As noted, multifield selection is in a state of flux. I recently up dated to 1.14.2, and behavior is back to what it was before 1.14.0.
In [114]: data = np.array([(1.0, 2.0, 0), (3.0, 4.0, 1)],
...: dtype=[('feature_1', float), ('feature_2', float), ('resul
...: t', int)])
...:
In [115]: data
Out[115]:
array([(1., 2., 0), (3., 4., 1)],
dtype=[('feature_1', '<f8'), ('feature_2', '<f8'), ('result', '<i8')])
In [116]: features = data[['feature_1', 'feature_2']]
In [117]: features
Out[117]:
array([(1., 2.), (3., 4.)],
dtype=[('feature_1', '<f8'), ('feature_2', '<f8')])
(I'm omitting the extra layer of recarray
conversion.)
In 1.14.0 this dtype would include an offset
value, indicating that features
was a view, not a copy.
I can change values of features
without changing data
:
In [124]: features['feature_1']
Out[124]: array([1., 3.])
In [125]: features['feature_1'] = [4,5]
In [126]: features
Out[126]:
array([(4., 2.), (5., 4.)],
dtype=[('feature_1', '<f8'), ('feature_2', '<f8')])
In [127]: data
Out[127]:
array([(1., 2., 0), (3., 4., 1)],
dtype=[('feature_1', '<f8'), ('feature_2', '<f8'), ('result', '<i8')])
But without delving into the development discussion, I can't say what the long term solution will be. Ideally it should have both the ability to fetch a view
(which maintains a link to the original databuffer), and a copy, an array that is independent and freely modifiable.
I suspect the copy
version will follow a recfunctions
practice of constructing a new array with the new dtype, and then copying data field by field.

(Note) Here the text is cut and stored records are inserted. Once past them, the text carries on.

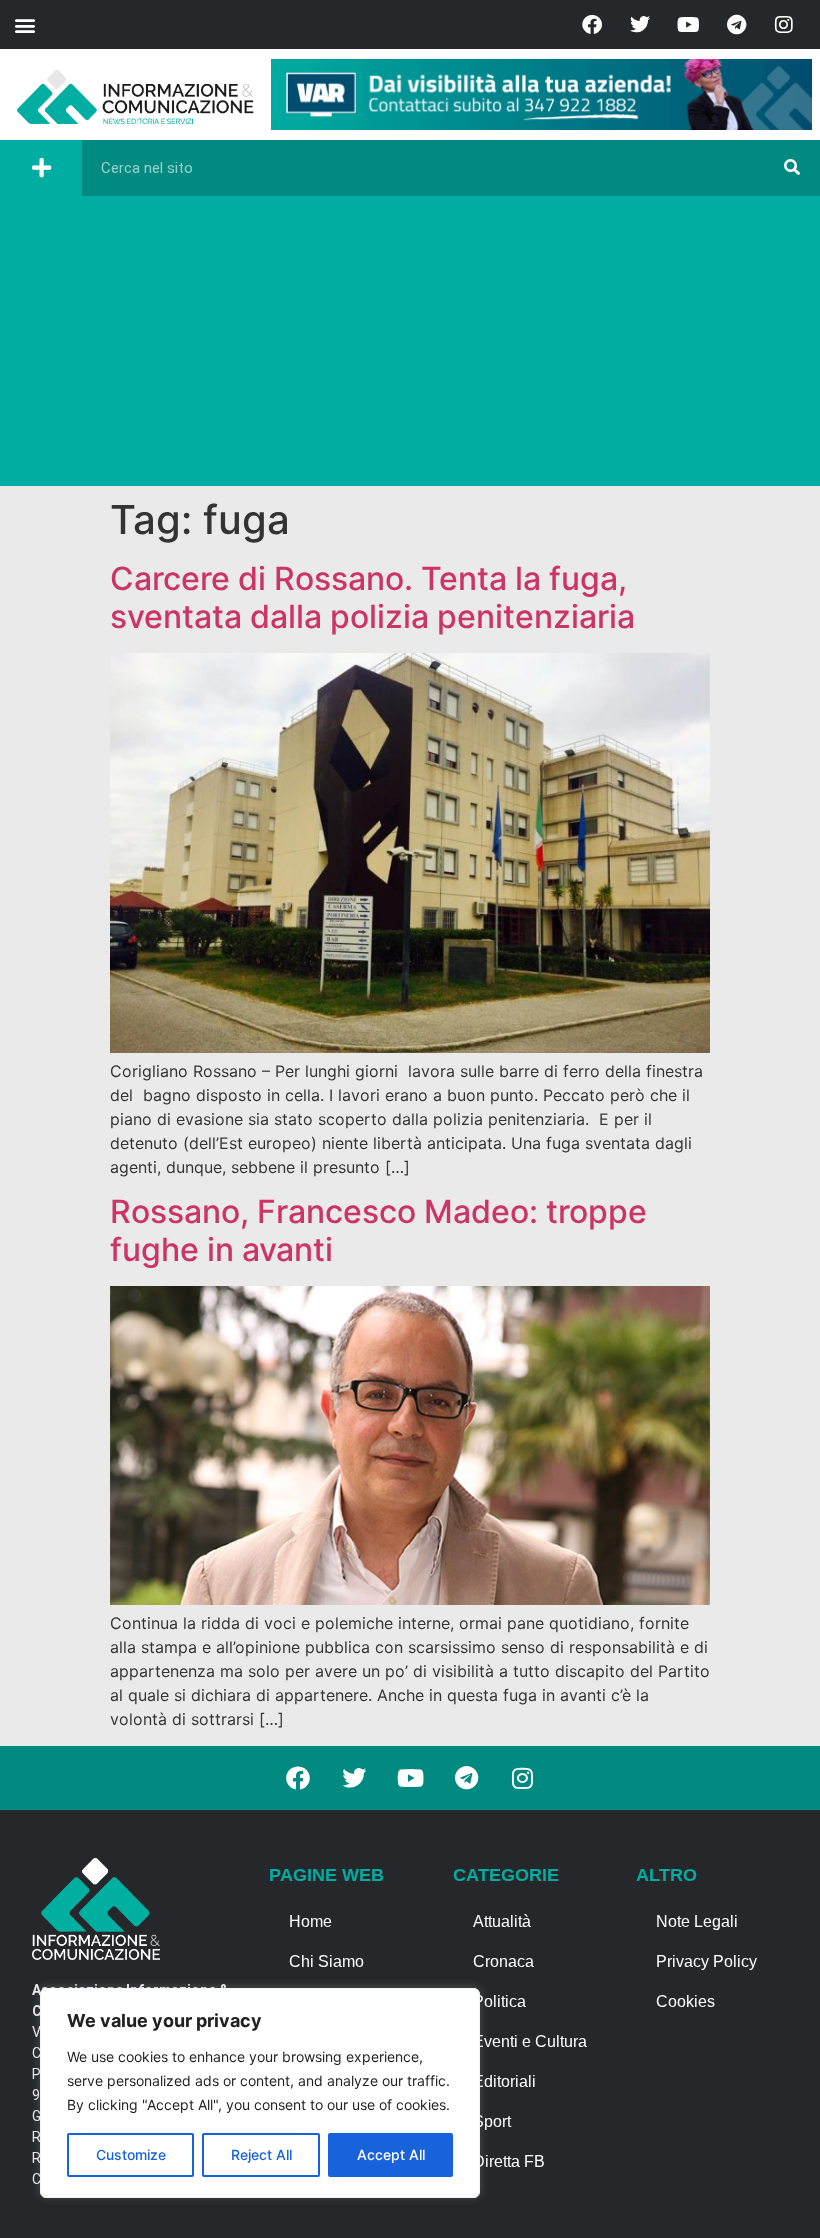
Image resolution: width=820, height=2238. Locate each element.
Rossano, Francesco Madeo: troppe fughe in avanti (378, 1230)
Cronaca (503, 1961)
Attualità (502, 1921)
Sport (492, 2121)
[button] (24, 24)
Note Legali (697, 1921)
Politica (499, 2001)
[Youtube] (688, 25)
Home (310, 1921)
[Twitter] (640, 25)
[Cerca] (792, 168)
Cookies (685, 2001)
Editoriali (504, 2081)
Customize (131, 2154)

In [132]: data.dtype.descr
Out[132]: [('feature_1', '<f8'), ('feature_2', '<f8'), ('result', '<i8')]
In [133]: dt = data.dtype.descr[:-1]
In [134]: dt
Out[134]: [('feature_1', '<f8'), ('feature_2', '<f8')]

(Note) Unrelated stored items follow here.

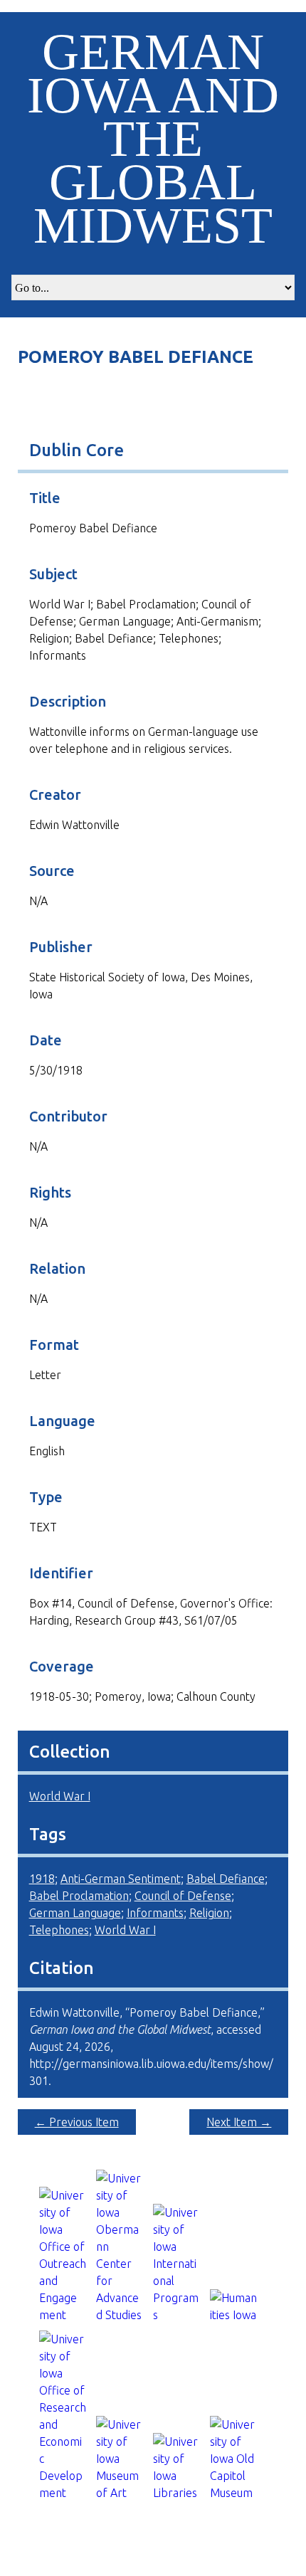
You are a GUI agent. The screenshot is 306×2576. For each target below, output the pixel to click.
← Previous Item (77, 2122)
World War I (59, 1796)
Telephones (59, 1929)
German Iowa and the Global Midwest (153, 138)
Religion (209, 1912)
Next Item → (238, 2122)
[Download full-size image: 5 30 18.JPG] (153, 402)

In [135]: arr = np.zeros(data.shape, dtype=dt)
In [136]: arr
Out[136]:
array([(0., 0.), (0., 0.)],
dtype=[('feature_1', '<f8'), ('feature_2', '<f8')])

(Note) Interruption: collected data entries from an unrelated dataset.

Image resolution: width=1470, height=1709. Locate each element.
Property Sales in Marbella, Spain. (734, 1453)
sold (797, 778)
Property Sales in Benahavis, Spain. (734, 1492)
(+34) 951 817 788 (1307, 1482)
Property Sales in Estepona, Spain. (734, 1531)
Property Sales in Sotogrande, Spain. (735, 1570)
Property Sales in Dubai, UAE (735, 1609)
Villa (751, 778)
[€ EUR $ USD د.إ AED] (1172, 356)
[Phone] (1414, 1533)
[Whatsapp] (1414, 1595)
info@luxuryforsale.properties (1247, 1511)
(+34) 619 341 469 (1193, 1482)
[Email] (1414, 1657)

In [137]: for name in arr.dtype.fields:
...: arr[name] = data[name]
...:
In [138]: arr
Out[138]:
array([(1., 2.), (3., 4.)],
dtype=[('feature_1', '<f8'), ('feature_2', '<f8')])
or another recfunctions function:
In [159]: rf.drop_fields(data, 'result')
Out[159]:
array([(1., 2.), (3., 4.)],
dtype=[('feature_1', '<f8'), ('feature_2', '<f8')])
recfunctions
has code that can copy complex dtypes, ones with nested dtypes and such. But for simple one-layered dtype like this, simple field name iteration is enough.
In general, structured arrays (and recarray) have many records, and a limited number of fields. So copying fields by name is relatively efficient.
In [150]: import numpy.lib.recfunctions as rf
In [154]: arr = np.zeros(data.shape, dtype=dt)
In [155]: rf.recursive_fill_fields(data, arr)
Out[155]:
array([(1., 2.), (3., 4.)],
dtype=[('feature_1', '<f8'), ('feature_2', '<f8')])
but note its code ends with:
output = np.empty(base.shape, dtype=newdtype)
output = recursive_fill_fields(base, output)
Development notes at some point alluded to a recfunctions.compress_fields
function, but that apparently was never actually added.